Exercise brief: Make an exact copy of the lines from the one containing "Instruction: Select the highlighted 概要 step" through the end of the records below, and leave out every picture.

Input data:
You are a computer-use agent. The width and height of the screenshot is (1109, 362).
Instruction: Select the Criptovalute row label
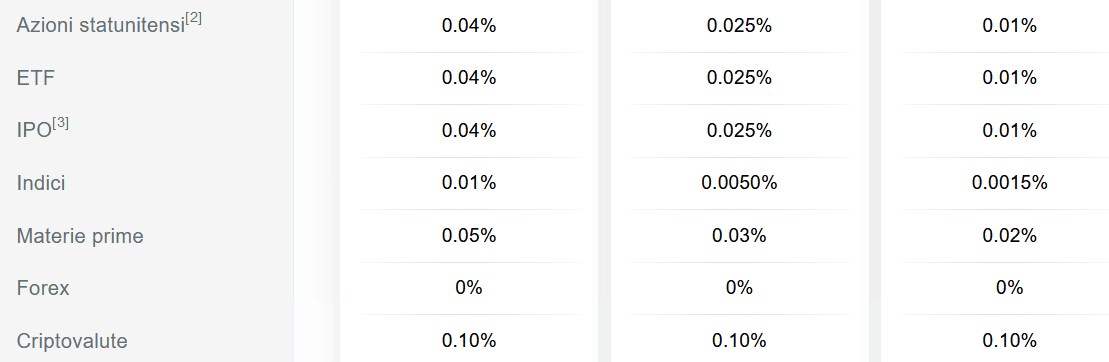click(72, 341)
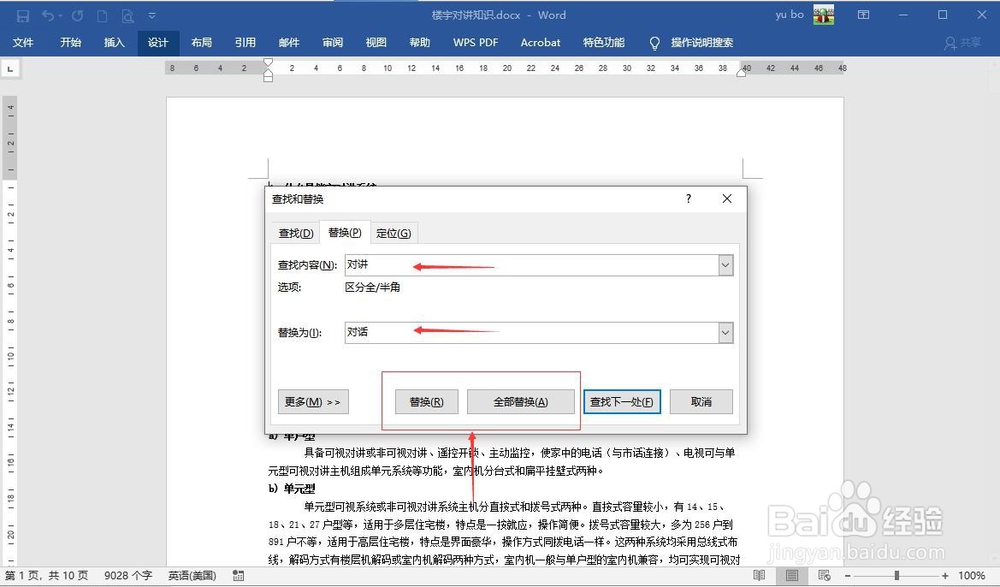Adjust the zoom slider in status bar
This screenshot has width=1000, height=587.
point(896,575)
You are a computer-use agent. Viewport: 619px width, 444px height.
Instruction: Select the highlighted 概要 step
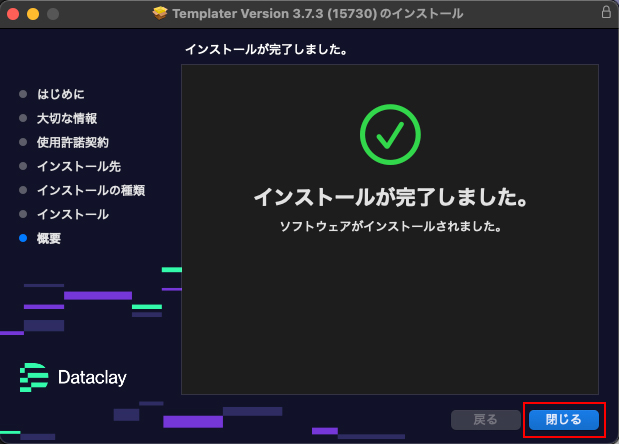(49, 238)
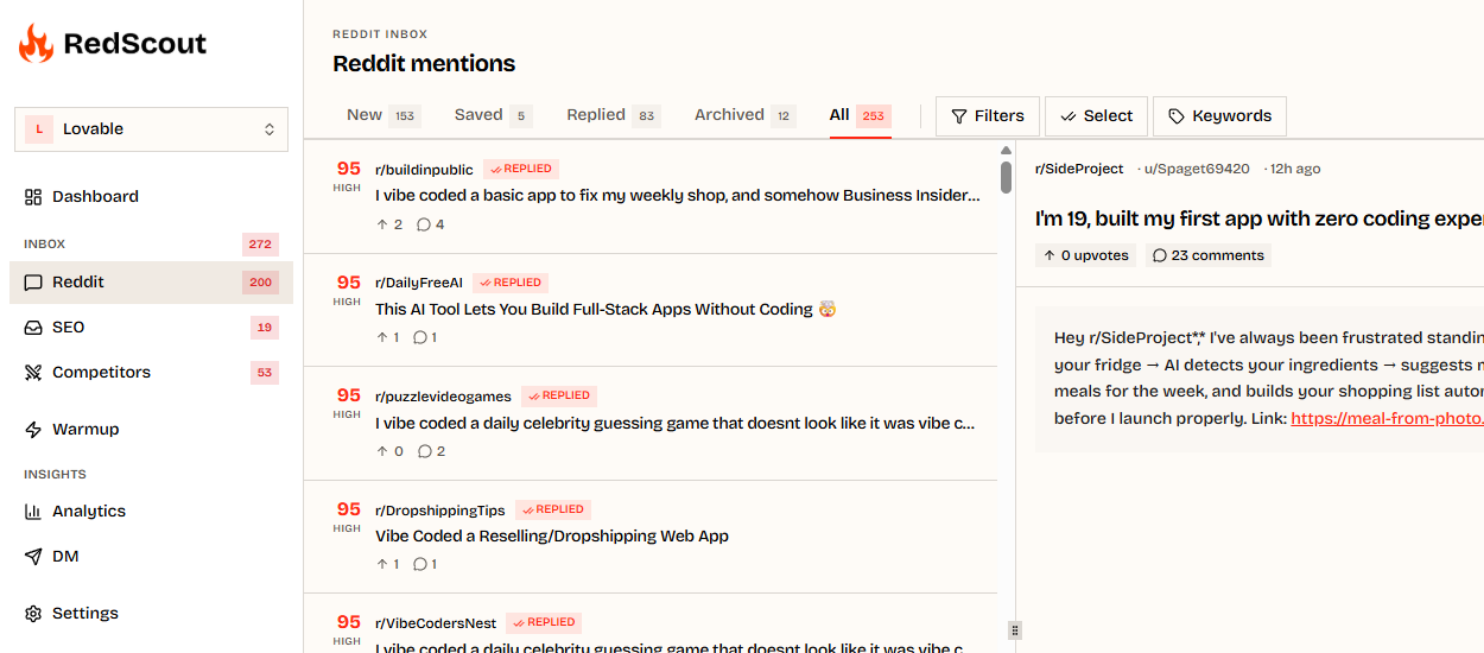Switch to the Saved tab
1484x653 pixels.
492,115
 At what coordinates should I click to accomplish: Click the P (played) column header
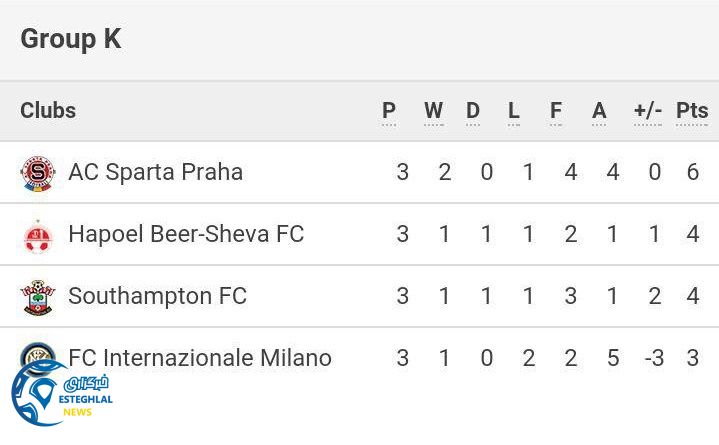click(x=389, y=111)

Response to the exercise:
Instruction: Select the highlighted 概要 step
(49, 238)
Switch to the Saved tab
1484x653 pixels.
492,115
 At what coordinates should I click to accomplish: Click the P (played) column header
click(x=389, y=111)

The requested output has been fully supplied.